Sulla stessa linea trovano spazio le semplici quanto intense elaborazioni grafiche dietro The Graveyard, un titolo che chiede al giocatore di impersonare un’anziana donna all’interno di un cimitero. La protagonista, in visita ai suoi cari, vaga tra stradine e lapidi alla ricerca di una panchina su cui sedersi.
DISGREGAZIONE
Un’intera sala è invece ai videogiochi come disrupting object e cioè come prodotti capaci di aprire un varco nella quotidianità, spingendo alla riflessione su temi difficili. Trovano quindi spazio giochi come A series of gunshots capace di una riflessione profonda sull’eccessivo utilizzo di armi da fuoco oppure come Phone Story che ricostruisce abusi e forzature commesse dalle aziende per produrre smartphone.
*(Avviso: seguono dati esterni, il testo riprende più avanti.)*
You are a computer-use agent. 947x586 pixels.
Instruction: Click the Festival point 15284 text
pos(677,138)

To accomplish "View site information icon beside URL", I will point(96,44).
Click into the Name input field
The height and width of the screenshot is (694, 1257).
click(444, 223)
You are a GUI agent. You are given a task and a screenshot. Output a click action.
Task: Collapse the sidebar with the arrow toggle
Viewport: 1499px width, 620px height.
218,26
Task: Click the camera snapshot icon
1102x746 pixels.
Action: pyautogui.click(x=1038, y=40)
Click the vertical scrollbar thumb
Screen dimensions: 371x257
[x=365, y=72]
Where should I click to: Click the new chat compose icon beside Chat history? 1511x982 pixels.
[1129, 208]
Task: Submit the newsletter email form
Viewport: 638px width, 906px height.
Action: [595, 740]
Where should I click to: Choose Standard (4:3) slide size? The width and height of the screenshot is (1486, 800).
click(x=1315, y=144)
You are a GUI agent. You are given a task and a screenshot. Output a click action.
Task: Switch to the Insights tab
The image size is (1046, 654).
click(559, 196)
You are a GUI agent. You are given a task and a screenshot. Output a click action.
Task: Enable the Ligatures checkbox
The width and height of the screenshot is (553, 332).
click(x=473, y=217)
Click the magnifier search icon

Un titolo che, a testimonianza del suo valore, vanta l’essere stato bandito dall’app store di Apple. Nell’enorme stanza campeggia anche un maxi-schermo dove scorrono le interviste realizzate ad alcuni degli ideatori di questi progetti, e c’è un passaggio tutto italiano.
Town of Light è un videogame creato dallo studio nostrano Lka nel 2016 che si è impegnato a raccontare un tema difficile: la tragica storia di una giovane ragazza rinchiusa nell’ospedale psichiatrico di Volterra durante il periodo fascista. Un titolo che riporta alla luce le condizioni disumane in cui sia lei che gli altri pazienti venivano tenuti all’interno del manicomio. Viene quindi ridimensionata la concezione dei videogiochi come fenomeni violenti e mirati esclusivamente a un pubblico giovane e maschile, oltre che bianco e occidentale.
I FILMATI
In una piccola arena invece, alcuni filmati analizzano le diverse sfumature aggregative dei videogame online. Dei brevi cortometraggi ritraggono gli sforzi dei giocatori di Minecraft, che si uniscono per ricreare luoghi fantasy – come nel caso dell’universo di Game of Thrones – e impersonare all’interno del gioco le storie a loro legate; ma anche i 7500 giocatori di Eve Online che hanno partecipato alla più grande battaglia multiplayer nella storia dei giochi connessi; oppure il filmato della squadra che ha vinto il titolo mondiale 2017 di League of Legends, sfidandosi davanti a 90.000 spettatori dal vivo nello stadio di Pechino (e milioni in più in streaming). Superato il maxi schermo, i curatori hanno previsto un piccolo salto nel passato offline con una sala giochi dedicata ad alcune stramberie in stile vintage. Il modo giusto per chiudere il percorso di Design/Play/Disrupt; perché sì, i videogame hanno spesso un’importanza diversa da quella che gli viene riconosciuta, ma è anche vero che restano, soprattutto, dei giochi.